◆ **Problems and tasks**
1. In the account of Lincoln's stops at Columbus and Cincinnati, list every person mentioned by name.
2. Shorten the paragraph of the Lincoln account that begins "At the conclusion of Lincoln's speech at Columbus," keeping its main facts.
3. Continue the account of Lincoln's stops at Columbus and Cincinnati, picking up after its final sentence.

◆ **Reading passage**
At the conclusion of Lincoln's speech at Columbus, a tremendous crowd
surged forward to shake his hand. Says Dr. Holland: "Every man in the
crowd was anxious to wrench the hand of Abraham Lincoln. He finally gave
both hands to the work, with great good nature. To quote one of the
reports of the occasion: 'People plunged at his arms with frantic
enthusiasm, and all the infinite variety of shakes, from the wild and
irrepressible pump-handle movement to the dead grip, was executed upon
the devoted _dexter_ and _sinister_ of the President. Some glanced at
his face as they grasped his hand; others invoked the blessings of
heaven upon him; others affectionately gave him their last gasping
assurance of devotion; others, bewildered and furious, with hats crushed
over their eyes, seized his hands in a convulsive grasp, and passed on
as if they had not the remotest idea who, what, or where they were.' The
President at last escaped, and took refuge in the Governor's residence,
although he held a levee at the State House in the evening, where in a
more quiet way he met many prominent citizens."

At Cincinnati, where Lincoln had had so distasteful an experience a few
years before, a magnificent ovation greeted him. The scene is described
by one who witnessed it - Hon. William Henry Smith, at that time a
resident of Cincinnati. "It was on the 13th of February that Mr. Lincoln
reached the Queen City. The day was mild for mid-winter, but the sky was
overcast with clouds, emblematic of the gloom that filled the hearts of
the unnumbered thousands who thronged the streets and covered the
house-tops. Lincoln rode in an open carriage, standing erect with
uncovered head, and steadying himself by holding on to a board fastened
to the front part of the vehicle. A more uncomfortable ride than this,
over the bouldered streets of Cincinnati, cannot well be imagined.
Perhaps a journey over the broken roads of Eastern Russia, in a
tarantass, would secure to the traveler as great a degree of discomfort.
Mr. Lincoln bore it with characteristic patience. His face was very sad,
but he seemed to take a deep interest in everything. It was not without
due consideration that the President-elect touched on the border of a
slave State on his way to the capital. In his speech in reply to the
Mayor of Cincinnati, recognizing the fact that among his auditors were
thousands of Kentuckians, he addressed them directly, calling them
'Friends,' 'Brethren.' He reminded them that when speaking in Fifth
Street Market square in 1859 he had promised that when the Republicans
came into power they would treat the Southern or slave-holding people as
Washington, Jefferson, and Madison treated them; that they would
interfere with their institutions in no way, but abide by all and every
compromise of the Constitution, and 'recognize and bear in mind always
that you have as good hearts in your bosoms as other people, or as we
claim to have, and treat you accordingly.' Then, to emphasize this, he
said - in a passage omitted by Mr. Raymond and all other biographers of
Lincoln -

And now, fellow-citizens of Ohio, have you who agree in political
sentiment with him who now addresses you ever entertained other
sentiments towards our brethren of Kentucky than those I have
expressed to you? [_Loud and repeated cries of 'No!' 'No!'_] If
not, then why shall we not, as heretofore, be recognized and
acknowledged as brethren again, living in peace and harmony, one
with another? [_Cries of 'We will!'_] I take your response as the
most reliable evidence that it may be so, along with other
evidence, trusting to the good sense of the American people, on all
sides of all rivers in America, under the Providence of God, who
has never deserted us, that we shall again be brethren, forgetting
all parties - ignoring all parties.

◆ **Data excerpts**
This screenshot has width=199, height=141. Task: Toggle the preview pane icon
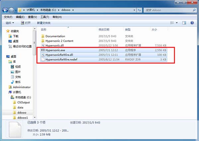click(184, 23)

...

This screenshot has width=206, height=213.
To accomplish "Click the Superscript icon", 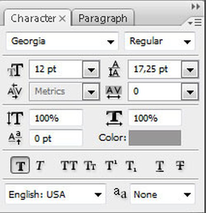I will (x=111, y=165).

◆ **Responses to the tasks**
1. Abraham Lincoln, Dr. Holland, William Henry Smith, Washington, Jefferson, Madison, Mr. Raymond

2. After Lincoln's speech at Columbus, a huge crowd rushed forward to shake his hand, and he used both hands, in good humor. According to Dr. Holland, quoting one report, people grabbed at his arms with wild enthusiasm and gave every kind of handshake. Some looked at his face, some called down blessings on him or swore their devotion, and others, dazed and with crushed hats, gripped his hands and moved on without knowing where they were. Lincoln finally got away to the Governor's residence. That evening he held a quieter reception at the State House and met many prominent citizens.

3.
"This statesmanlike expression of conservative opinion," continues Mr.
Smith, "alarmed some of the Republicans, who feared that the new
President might sell out his party; and steps were taken, later in the
day, to remind him of certain principles deemed fundamental by those who
had been attracted to the party of Freedom. The sequel will show how
this was done, and how successfully Mr. Lincoln met the unexpected
attack. In the evening I called, with other citizens, at Mr. Lincoln's
rooms at the Burnet House to pay my respects. Mr. Lincoln had put off
the melancholy mood that appeared to control him during the day, and was
entertaining those present with genial, even lively, conversation. The
pleasant entertainment was interrupted by the announcement that a
delegation of German workingmen were about to serenade Mr. Lincoln.
Proceeding to the balcony, there were seen the faces of nearly two
thousand of the substantial German citizens who had voted for Mr.
Lincoln because they believed him to be a stout champion of free labor
and free homesteads. The remarks of their spokesman, Frederick
Oberkleine, set forth in clear terms what they expected. He said:

We, the German free workingmen of Cincinnati, avail ourselves of
this opportunity to assure you, our chosen Chief Magistrate, of our
sincere and heartfelt regard. You earned our votes as the champion
of Free Labor and Free Homesteads. Our vanquished opponents have,
in recent times, made frequent use of the terms "Workingmen" and
"Workingmen's Meetings," in order to create an impression that the
mass of workingmen were _in favor of compromises between the
interests of free labor and slave labor, by which the victory just
won would be turned into a defeat_. This is a despicable device of
dishonest men. _We spurn such compromises. We firmly adhere to the
principles which directed our votes in your favor. We trust that
you, the self-reliant because self-made man, will uphold the
Constitution and the laws against secret treachery and avowed
treason_. If to this end you should be in need of men, the German
free workingmen, with others, will rise as one man at your call,
ready to risk their lives in the effort to maintain the victory
already won by freedom over slavery.

"This was bringing the rugged issue boldly to the front, and challenging
the President-elect to meet the issue or risk the loss of the support of
an important section of his own party. Oberkleine spoke with great
effect, but the remarks were hardly his own. Some abler man had put into
his mouth these significant words. Mr. Lincoln replied, very
deliberately, but without hesitation, as follows:

MR. CHAIRMAN: - I thank you, and those you represent, for the
compliment paid me by the tender of this address. In so far as
there is an allusion to our present national difficulty, and the
suggestion of the views of the gentlemen who present this address,
I beg you will excuse me from entering particularly upon it. I deem
it due to myself and the whole country, in the present
extraordinary condition of the country and of public opinion, that
I should wait and see the last development of public opinion before
I give my views or express myself at the time of the inauguration.
I hope at that time to be false to nothing you have been taught to
expect of me. [_Cheers_.]

I agree with you, Mr. Chairman, and with the address of your
constituents, in the declaration that workingmen are the basis of
all governments. That remark is due to them more than to any other
class, for the reason that there are more of them than of any other
class. And as your address is presented to me not only on behalf of
workingmen, but especially of Germans, I may say a word as to
classes. I hold that the value of life is to improve one's
condition. Whatever is calculated to advance the condition of the
honest, struggling laboring man, so far as my judgment will enable
me to judge of a correct thing, I am for that thing.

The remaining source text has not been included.